If it still doesn't work you will have to restore the robot.sds which you renamed earlier and restart the hubs, and then contact support to troubleshoot why the robots aren't coming back.
Note: if the robots are able to reach a secondary hub, then within the 5-minute shutdown period, the robots may temporarily assign themselves to that secondary hub.
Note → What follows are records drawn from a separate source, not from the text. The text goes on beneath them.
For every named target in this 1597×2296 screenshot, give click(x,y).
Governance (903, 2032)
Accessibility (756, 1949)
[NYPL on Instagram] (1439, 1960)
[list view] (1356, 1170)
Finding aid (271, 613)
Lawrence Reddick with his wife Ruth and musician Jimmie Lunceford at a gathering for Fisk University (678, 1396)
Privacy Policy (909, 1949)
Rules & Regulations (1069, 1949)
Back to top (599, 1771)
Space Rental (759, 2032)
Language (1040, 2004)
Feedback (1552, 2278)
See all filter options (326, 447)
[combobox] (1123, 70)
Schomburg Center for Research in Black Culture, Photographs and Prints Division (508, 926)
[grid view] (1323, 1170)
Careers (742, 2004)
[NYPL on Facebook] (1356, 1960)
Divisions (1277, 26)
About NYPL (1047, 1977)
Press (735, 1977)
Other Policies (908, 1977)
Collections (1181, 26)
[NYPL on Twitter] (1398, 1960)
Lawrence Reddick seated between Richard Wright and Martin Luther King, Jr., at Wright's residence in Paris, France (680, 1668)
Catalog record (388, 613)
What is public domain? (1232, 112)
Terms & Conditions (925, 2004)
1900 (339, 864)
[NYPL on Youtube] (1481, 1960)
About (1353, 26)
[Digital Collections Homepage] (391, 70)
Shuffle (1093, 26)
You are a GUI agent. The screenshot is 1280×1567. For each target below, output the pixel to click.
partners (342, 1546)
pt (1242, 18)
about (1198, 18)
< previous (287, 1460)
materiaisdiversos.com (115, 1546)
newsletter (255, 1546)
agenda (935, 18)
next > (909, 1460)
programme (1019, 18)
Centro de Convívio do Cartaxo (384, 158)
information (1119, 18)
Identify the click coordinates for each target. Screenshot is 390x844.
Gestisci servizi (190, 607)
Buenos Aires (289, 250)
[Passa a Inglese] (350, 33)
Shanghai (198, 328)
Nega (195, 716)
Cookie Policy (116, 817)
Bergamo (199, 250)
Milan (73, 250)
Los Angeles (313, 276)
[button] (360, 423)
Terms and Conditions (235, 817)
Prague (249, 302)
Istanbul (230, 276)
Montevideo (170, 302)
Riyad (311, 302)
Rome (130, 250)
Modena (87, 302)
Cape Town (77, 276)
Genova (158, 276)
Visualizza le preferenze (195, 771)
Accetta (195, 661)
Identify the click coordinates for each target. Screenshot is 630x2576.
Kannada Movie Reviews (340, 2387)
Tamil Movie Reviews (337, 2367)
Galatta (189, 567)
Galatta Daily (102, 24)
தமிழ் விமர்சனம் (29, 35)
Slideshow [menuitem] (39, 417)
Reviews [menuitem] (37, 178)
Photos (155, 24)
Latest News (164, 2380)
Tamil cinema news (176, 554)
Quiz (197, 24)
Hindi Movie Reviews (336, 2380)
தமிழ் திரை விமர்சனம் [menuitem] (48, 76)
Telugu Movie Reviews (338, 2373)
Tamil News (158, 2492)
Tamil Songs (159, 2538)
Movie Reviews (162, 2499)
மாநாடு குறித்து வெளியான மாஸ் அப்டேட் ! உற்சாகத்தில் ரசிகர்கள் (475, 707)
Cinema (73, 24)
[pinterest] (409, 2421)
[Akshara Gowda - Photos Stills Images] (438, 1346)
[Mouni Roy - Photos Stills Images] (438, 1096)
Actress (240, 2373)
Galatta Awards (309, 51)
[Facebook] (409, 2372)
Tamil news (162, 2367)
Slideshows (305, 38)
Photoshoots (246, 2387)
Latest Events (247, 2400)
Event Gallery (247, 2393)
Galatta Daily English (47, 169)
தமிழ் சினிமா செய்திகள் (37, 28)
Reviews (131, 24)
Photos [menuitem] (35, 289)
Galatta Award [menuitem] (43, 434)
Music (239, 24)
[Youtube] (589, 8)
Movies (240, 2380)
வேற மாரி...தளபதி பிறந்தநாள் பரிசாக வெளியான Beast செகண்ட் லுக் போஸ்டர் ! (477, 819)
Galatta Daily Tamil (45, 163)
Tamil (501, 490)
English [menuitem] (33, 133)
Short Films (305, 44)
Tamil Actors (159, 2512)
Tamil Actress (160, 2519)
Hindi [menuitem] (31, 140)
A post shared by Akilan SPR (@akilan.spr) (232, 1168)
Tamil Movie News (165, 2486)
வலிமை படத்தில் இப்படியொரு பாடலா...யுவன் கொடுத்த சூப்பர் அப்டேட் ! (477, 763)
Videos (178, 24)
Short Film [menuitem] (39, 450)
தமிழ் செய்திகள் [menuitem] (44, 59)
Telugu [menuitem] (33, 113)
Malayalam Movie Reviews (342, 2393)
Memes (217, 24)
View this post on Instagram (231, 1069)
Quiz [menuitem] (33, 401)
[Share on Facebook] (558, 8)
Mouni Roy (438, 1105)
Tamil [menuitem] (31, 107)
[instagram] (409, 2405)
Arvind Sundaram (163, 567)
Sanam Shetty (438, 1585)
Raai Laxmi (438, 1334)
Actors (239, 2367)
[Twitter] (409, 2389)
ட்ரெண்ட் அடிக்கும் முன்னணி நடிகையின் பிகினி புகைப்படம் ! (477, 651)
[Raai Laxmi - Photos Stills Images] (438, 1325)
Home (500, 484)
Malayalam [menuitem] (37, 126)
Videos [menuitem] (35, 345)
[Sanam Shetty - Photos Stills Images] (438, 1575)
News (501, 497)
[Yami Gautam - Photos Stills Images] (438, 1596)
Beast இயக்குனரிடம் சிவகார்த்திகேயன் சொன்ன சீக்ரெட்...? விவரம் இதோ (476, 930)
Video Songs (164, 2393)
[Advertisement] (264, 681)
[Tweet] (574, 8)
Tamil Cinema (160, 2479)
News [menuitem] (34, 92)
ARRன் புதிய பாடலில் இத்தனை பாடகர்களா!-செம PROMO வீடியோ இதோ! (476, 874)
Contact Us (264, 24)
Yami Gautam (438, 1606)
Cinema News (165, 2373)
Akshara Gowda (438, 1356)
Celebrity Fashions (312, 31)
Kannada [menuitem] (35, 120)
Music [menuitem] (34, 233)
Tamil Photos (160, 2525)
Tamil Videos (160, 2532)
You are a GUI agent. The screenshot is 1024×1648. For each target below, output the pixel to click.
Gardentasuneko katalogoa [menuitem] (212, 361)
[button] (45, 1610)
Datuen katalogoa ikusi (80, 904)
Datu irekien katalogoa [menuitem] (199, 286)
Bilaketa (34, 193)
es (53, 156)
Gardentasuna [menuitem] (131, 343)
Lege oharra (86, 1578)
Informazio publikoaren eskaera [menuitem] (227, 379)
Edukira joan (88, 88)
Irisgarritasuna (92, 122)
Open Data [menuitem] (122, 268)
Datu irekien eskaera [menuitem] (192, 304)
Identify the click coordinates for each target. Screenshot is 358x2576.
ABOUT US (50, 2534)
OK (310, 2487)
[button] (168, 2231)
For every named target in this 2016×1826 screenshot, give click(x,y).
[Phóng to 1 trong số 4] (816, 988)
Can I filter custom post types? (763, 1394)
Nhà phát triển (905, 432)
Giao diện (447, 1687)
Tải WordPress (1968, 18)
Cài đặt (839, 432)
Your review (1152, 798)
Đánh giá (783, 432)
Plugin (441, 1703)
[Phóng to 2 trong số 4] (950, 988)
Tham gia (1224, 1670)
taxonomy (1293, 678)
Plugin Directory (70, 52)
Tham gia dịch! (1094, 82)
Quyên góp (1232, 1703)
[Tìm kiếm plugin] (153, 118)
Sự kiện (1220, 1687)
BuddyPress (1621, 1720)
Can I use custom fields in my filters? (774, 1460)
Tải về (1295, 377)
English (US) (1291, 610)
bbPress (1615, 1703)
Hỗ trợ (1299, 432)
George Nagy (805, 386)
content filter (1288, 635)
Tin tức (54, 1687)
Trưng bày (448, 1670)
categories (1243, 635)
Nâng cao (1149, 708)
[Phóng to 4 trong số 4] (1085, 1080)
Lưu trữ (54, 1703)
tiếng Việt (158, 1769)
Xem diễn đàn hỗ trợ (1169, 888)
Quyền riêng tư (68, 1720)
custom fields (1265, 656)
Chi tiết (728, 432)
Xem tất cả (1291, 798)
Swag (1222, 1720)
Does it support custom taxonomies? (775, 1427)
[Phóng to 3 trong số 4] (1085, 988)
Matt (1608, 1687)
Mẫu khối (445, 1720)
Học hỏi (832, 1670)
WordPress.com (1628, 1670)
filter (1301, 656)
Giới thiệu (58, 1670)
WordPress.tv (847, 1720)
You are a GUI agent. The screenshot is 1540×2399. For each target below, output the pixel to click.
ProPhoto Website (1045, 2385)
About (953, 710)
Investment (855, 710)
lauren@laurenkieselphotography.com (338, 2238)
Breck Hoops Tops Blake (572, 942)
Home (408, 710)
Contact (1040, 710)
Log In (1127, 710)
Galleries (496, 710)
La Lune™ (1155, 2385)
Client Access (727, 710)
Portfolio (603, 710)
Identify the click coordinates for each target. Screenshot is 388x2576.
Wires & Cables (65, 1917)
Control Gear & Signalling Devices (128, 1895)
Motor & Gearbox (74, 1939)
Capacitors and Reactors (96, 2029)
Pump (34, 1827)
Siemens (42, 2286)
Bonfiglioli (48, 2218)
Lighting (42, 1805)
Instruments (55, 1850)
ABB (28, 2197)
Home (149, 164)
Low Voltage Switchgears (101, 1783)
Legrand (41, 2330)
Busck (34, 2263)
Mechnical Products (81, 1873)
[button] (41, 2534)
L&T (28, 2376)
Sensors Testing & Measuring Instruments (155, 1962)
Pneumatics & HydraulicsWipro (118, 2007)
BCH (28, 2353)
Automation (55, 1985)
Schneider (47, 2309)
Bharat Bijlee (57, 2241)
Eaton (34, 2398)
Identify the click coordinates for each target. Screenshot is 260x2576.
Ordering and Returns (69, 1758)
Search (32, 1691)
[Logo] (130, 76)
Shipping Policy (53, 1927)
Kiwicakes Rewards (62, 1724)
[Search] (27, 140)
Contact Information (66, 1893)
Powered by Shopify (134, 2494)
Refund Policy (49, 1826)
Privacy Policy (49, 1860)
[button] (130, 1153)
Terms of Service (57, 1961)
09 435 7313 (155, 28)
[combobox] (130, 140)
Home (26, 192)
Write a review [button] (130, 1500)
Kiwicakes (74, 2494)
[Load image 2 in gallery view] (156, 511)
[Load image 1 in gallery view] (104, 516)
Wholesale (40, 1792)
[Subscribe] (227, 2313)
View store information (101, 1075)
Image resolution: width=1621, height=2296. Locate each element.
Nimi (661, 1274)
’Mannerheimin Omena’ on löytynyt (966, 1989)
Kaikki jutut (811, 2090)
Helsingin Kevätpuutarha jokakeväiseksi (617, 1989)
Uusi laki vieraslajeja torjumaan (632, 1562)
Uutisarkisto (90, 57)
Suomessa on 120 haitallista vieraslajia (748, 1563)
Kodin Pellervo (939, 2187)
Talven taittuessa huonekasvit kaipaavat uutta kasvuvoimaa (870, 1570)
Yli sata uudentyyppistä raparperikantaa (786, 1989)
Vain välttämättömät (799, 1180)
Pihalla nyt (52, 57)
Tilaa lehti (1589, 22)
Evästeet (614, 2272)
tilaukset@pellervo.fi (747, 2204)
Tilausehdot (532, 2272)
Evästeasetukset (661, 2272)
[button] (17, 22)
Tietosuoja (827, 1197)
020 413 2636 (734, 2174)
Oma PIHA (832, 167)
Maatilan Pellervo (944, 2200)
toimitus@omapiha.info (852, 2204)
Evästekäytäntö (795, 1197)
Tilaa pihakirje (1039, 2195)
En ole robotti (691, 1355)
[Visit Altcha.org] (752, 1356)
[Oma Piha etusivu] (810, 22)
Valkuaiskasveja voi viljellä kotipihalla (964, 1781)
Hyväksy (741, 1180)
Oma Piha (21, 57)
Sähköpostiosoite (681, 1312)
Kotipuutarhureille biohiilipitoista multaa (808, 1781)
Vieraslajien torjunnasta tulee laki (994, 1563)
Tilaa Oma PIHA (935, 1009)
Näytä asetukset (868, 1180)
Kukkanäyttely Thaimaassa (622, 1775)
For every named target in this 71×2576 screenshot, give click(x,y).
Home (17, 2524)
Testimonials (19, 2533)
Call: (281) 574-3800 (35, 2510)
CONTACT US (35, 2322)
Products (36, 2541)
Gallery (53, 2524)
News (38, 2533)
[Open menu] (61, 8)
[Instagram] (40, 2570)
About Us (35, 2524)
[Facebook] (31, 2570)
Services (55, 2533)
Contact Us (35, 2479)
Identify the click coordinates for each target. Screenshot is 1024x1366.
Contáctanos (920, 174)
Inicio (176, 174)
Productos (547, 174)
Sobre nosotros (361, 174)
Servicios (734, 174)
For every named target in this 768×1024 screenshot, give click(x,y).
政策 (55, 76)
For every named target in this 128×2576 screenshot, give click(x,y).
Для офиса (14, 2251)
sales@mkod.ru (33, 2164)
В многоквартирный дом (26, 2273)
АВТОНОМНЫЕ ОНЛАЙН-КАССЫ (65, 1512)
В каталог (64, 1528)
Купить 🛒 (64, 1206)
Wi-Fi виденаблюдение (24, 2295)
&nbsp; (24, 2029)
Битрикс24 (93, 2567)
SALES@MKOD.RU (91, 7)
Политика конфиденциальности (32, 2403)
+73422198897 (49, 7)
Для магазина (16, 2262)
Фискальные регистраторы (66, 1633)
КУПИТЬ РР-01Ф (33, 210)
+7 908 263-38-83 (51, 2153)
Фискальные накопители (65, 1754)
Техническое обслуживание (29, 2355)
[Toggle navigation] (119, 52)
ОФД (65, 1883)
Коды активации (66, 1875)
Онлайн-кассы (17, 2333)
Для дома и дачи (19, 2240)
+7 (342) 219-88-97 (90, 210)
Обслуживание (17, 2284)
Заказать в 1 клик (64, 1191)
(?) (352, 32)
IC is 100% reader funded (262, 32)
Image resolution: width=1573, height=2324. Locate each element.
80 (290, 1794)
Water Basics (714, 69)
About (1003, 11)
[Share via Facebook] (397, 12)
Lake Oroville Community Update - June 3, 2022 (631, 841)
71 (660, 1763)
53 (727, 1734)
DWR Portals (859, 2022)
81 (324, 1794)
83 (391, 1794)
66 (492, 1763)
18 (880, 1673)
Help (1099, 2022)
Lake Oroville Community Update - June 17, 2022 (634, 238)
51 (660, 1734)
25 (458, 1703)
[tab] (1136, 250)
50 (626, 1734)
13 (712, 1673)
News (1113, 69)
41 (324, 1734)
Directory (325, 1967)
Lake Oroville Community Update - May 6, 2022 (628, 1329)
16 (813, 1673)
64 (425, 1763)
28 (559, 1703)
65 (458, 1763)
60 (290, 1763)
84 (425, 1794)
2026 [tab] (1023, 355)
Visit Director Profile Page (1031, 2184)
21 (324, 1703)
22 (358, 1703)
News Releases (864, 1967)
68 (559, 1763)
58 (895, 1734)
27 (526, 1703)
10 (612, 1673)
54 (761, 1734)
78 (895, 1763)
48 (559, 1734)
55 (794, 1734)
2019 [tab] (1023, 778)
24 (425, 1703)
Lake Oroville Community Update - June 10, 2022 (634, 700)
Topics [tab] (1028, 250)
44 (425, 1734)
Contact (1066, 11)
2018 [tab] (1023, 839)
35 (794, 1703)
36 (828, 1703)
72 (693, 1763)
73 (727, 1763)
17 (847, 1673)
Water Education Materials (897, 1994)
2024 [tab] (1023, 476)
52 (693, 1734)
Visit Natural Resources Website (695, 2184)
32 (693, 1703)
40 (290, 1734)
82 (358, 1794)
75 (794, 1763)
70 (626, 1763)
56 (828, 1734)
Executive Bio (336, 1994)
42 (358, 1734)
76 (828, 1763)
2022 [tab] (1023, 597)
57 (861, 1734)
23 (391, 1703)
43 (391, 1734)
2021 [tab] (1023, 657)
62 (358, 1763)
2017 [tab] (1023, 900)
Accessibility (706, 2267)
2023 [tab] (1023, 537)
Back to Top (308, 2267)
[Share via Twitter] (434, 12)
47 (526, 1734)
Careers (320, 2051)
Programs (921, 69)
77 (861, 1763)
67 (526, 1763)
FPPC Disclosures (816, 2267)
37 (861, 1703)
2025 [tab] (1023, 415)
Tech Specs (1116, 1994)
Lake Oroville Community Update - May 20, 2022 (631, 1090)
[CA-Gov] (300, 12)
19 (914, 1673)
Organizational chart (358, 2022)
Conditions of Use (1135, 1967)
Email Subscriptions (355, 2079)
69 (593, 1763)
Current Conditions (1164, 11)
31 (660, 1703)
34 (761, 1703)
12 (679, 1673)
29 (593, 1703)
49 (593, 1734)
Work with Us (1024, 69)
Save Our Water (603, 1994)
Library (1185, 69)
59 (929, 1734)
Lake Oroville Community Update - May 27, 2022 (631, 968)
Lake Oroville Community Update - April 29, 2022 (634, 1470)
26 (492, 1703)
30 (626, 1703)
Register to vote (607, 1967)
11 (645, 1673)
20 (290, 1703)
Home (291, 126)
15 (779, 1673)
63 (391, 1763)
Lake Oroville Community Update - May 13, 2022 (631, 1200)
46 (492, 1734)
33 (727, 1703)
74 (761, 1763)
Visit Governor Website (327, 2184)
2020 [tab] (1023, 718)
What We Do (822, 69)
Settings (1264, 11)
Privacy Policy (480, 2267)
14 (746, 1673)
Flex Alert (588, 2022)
If this is the case, then after you start the hub back up, you can either restart each robot to move them back to their original hub, or you can shut down the secondary hub for 5 minutes (without removing robot.sds) in which case they should then move back to their original hub.
- Next you need to follow this KB Article to reset all the dev ID's in your environment on every active robot:
https://knowledge.broadcom.com/external/article?articleId=208622
After this step, you should be able to upgrade the hub back to the very latest version, but please make sure you are not spinning up any new clones without following the best practices link above or the issue will return.
Best Practices for cloning systems with Nimsoft (UIM) Robot already installed
https://knowledge.broadcom.com/external/article/33662
How can I clear niscache and/or reset the robot_device_id of every active robot in my UIM domain?
https://knowledge.broadcom.com/external/article/208622
Background
- why hub v9.33HF1 or higher must be deployed to resolve 1 or more of the symptoms listed in this article:
In hub v9.20HF16 which was merged forward into hub v9.31, there was a fix applied to the hub for situations where renaming a robot caused the hub to send "robot inactive" alarms. (Support Case: 31888942)
In this hotfix, the robot_device_id was used for checking robot uniqueness at the hub level to handle robot name changes. Unfortunately, this caused issues in certain environments where there was a possibility of duplicate device IDs.
Development then reverted the changes done for defect# DE459104 in 9.33HF1.